Machine learning is usually carried out by data science teams based on empirical values or previous exploratory analyzes. This manual process is lengthy and difficult, as the analysts spend a lot of time preparing the data and testing model parameters. The aim of AutoML is the automated creation of models in order to simplify the ML process.

What is AutoML?

AutoML is the automation of machine learning. The aim is to reduce human working time in the data science process. AutoML eliminates the manual steps of the classic, iterative process. The human then only has to define the prepared training data as input and an optimized model is created.

Large companies, such as Google and Amazon, are banking heavily the development of AutoML and hope to open up significantly larger customer groups. Because machine learning is often an expensive development field for companies. Data science employees are extremely expensive and the analytical infrastructure is complex. This makes it an interesting use case for cloud providers.

AutoML - automate machine learning

Machine learning enables the extraction of knowledge from data: a computer program learns patterns based on sample data and uses this as a basis to create forecasts for the future.

Machine learning is very useful for companies - for example to assess the success of new products or to identify the risks of certain business processes. Although a computer is responsible for generating knowledge in machine learning, this process is not autonomous.

ML-Process

The human being has a high manual part in this iterative process. The sequence of a classic ML process is usually as follows:

  • Data collection
  • Data viewing
  • Prepare the data
  • Feature engineering
  • Selection of the appropriate machine learning model and features
  • Training of the model (including hyperparameter search)
  • Prediction by the model

So far, all of these steps have been carried out separately. The goal of AutoML is to ** automatically execute ** all of these individual blocks. As a user, it is your job to provide the relevant data and, at the end of the process, to evaluate the predictions and make them usable in the business processes. AutoML process according to Olson Source: R. Olson et. al. (2016) "Evaluation of a Tree-based Pipeline Optimization Tool for Automating Data Science."

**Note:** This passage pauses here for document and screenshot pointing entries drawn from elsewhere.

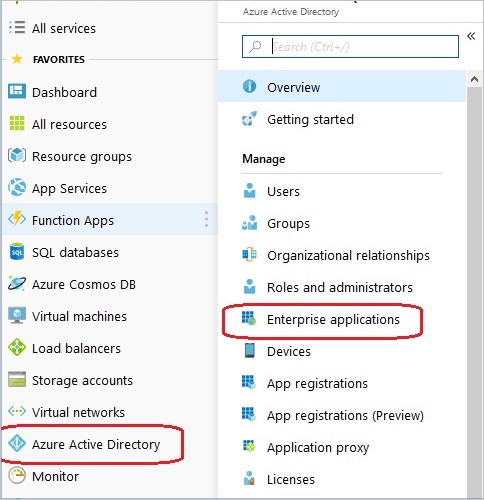Click the scrollbar up arrow
Viewport: 484px width, 500px height.
474,79
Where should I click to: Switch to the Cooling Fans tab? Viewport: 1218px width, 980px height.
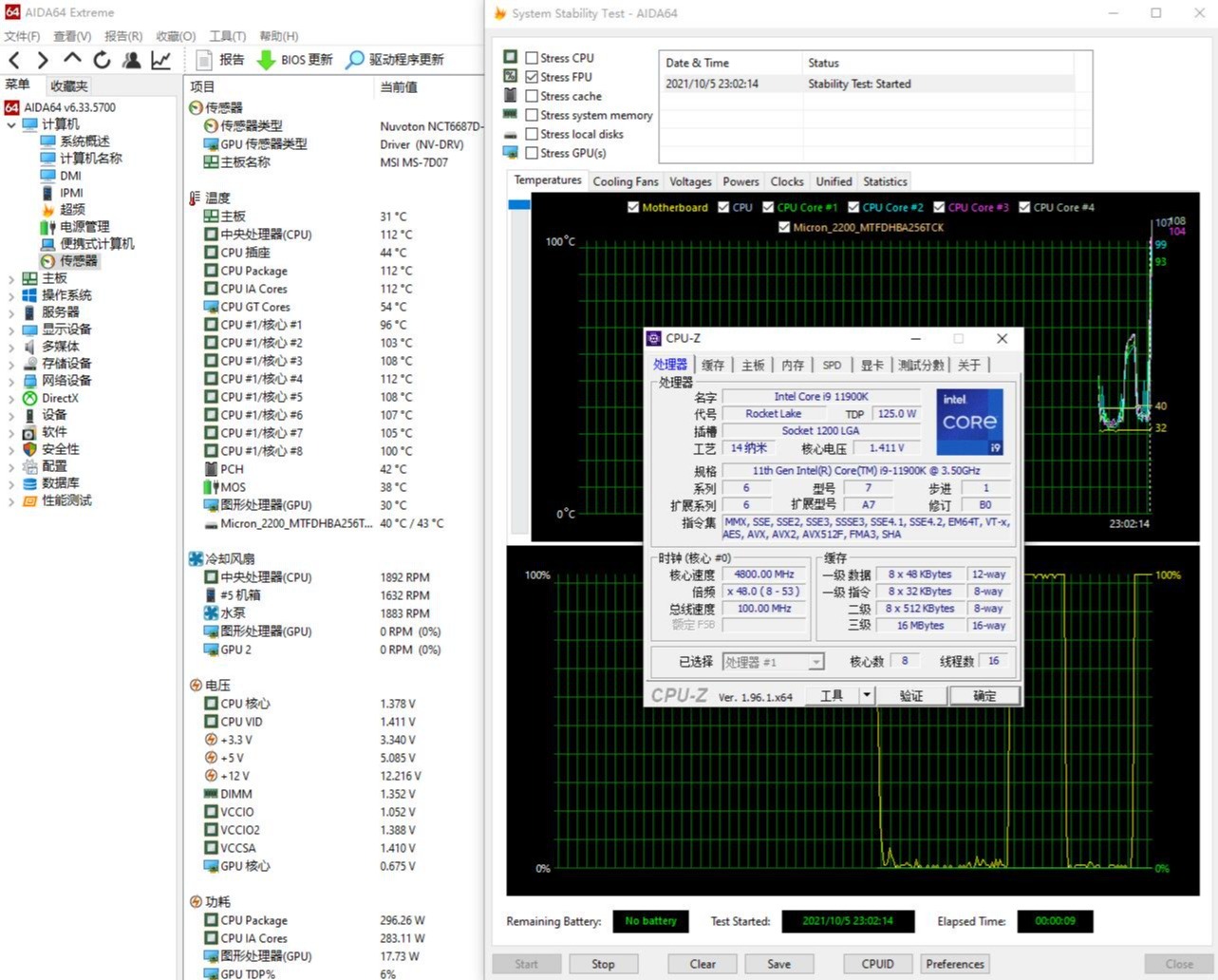point(625,181)
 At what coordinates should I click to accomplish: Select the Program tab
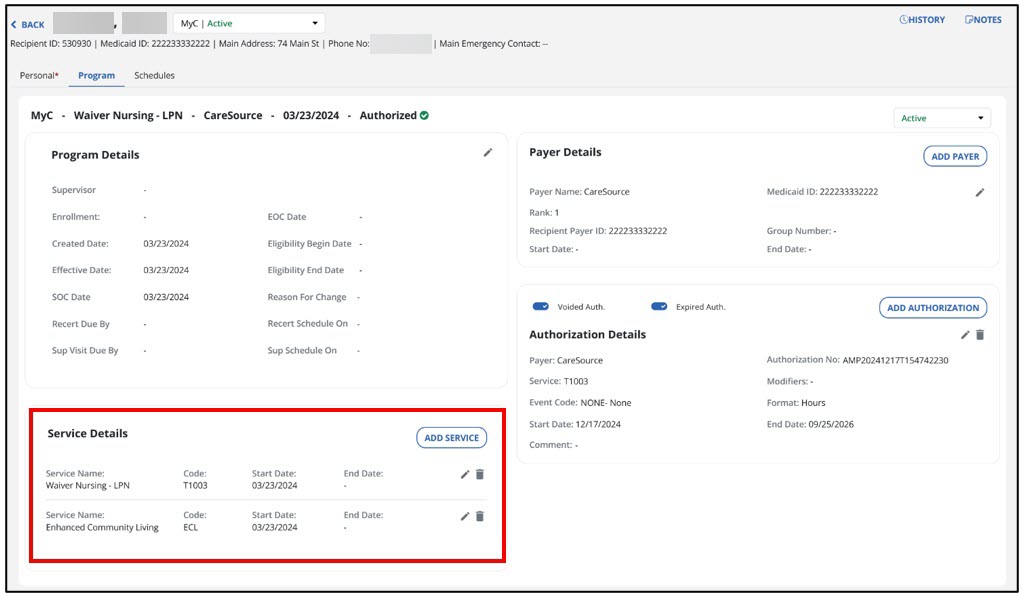click(x=97, y=76)
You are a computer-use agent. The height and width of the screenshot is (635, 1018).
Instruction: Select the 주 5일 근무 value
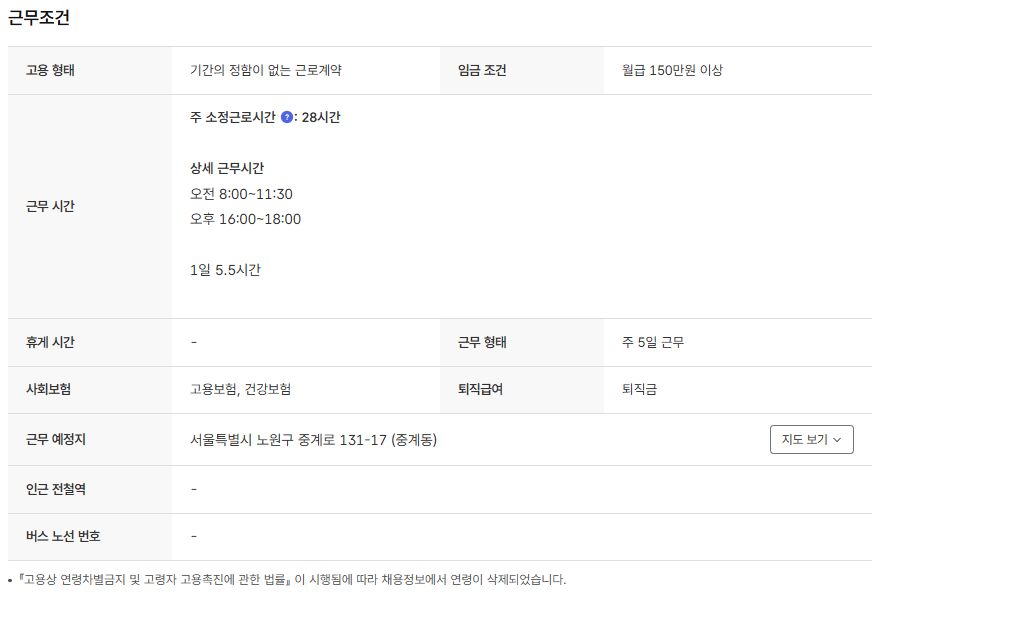[x=652, y=342]
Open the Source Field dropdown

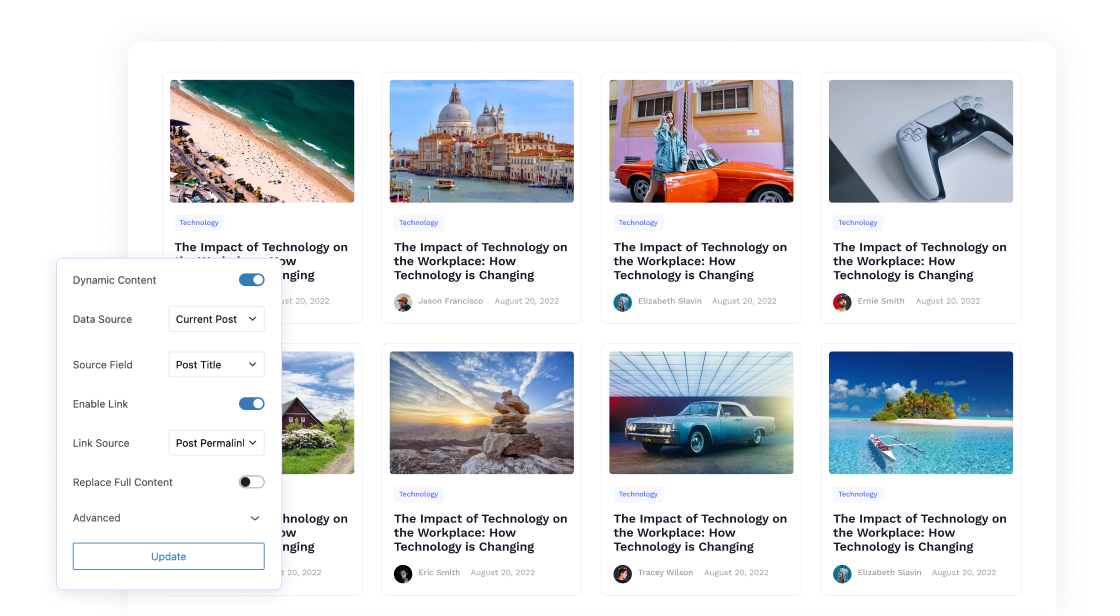point(216,365)
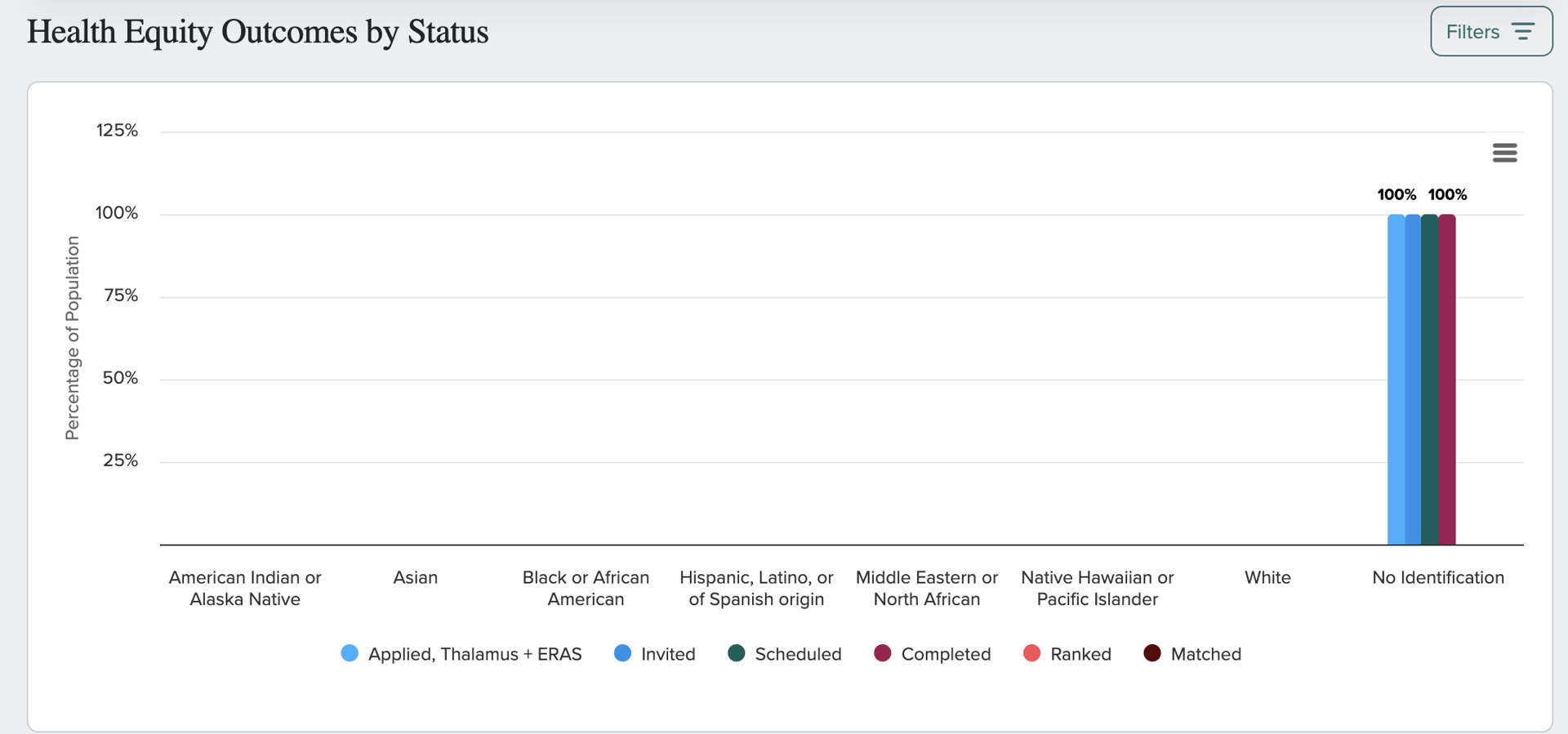Click the Asian category axis label
This screenshot has width=1568, height=734.
[415, 577]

In the figure by [R. Olson et. al.] (https://arxiv.org/abs/1603.06212): from the raw data to the creation of the model, the entire process is automated (within the box).

All other steps run automatically with AutoML - without any human intervention.

Feature engineering automation

The AutoML process even goes so far that parts of the ** feature engineering ** are automated. So far, this complex task has been done by trained data engineering and data science experts. AutoML tries to automate this process.

Data is often in tabular form, but images, texts and videos in particular have to be preprocessed in order to make artificial neural networks more robust, for example.

The data used are referred to as features in machine learning. The better the features that describe the relationships between the target varibals, the easier it is to draw conclusions about future events.

Before this data can be evaluated, the feature engineering is necessary. Variables are calculated in order to best explain the relationships to the target variable.

Due to the complexity of feature engineering, human labor has always been necessary up to now. AutoML can also automate this task.

Classic machine learning and AutoML in comparison

When comparing it with classic ML processes, it becomes clear that AutoML has one advantage: the significant reduction in human labor.

The classic ML process not only requires a lot of working time, but also workers with special knowledge. The costs for skilled workers with a high level of training are considerable and it is difficult to put together a suitable team.

But the AutoML process alone does not add value to the company, but only when the results of the models in the business processes are used to support decision-making. AutoML cannot do this transfer, so humans will continue to play a crucial role.

Technical knowledge also plays an important role in modeling, something AutoML cannot do either. Example of AutoML on the Google Cloud based on a Kaggle Data Science Challenge.

But what can we use AutoML for? A crucial point that I see for AutoML is the possibility for small companies to also use machine learning sensibly without employing an expensive team of specialists.

In the past, the cost of ML projects has been a major barrier to entry for smaller businesses. AutoML is supposed to change this - because significantly less special knowledge is required. This makes it much easier to apply machine learning.

Advantages of AutoML at a glance

  • Faster results through automation
  • Lower costs due to less labor
  • Less susceptibility to errors
  • Use also possible for smaller businesses

AutoML Frameworks

Here the list of the most important AutoML frameworks and platforms:

automl-plattformen
AutoML Platform History. (Source: KDnuggets)

Natürlich gibt es noch viele weitere Anbieter und Lösungen, aber die oben genannten sind die wichtigen Akteure im AutoML-Feld.

Are data scientists obsolete now?

According to KDnuggets the AutoML frameworks are capable of building models well, but they cannot solve the most important tasks of a data scientist. A data scientist is still needed to mediate the technical exchange between technology and specialist area, to bring important specialist knowledge to the feature engineering and to specify the actual problem definition of the modeling.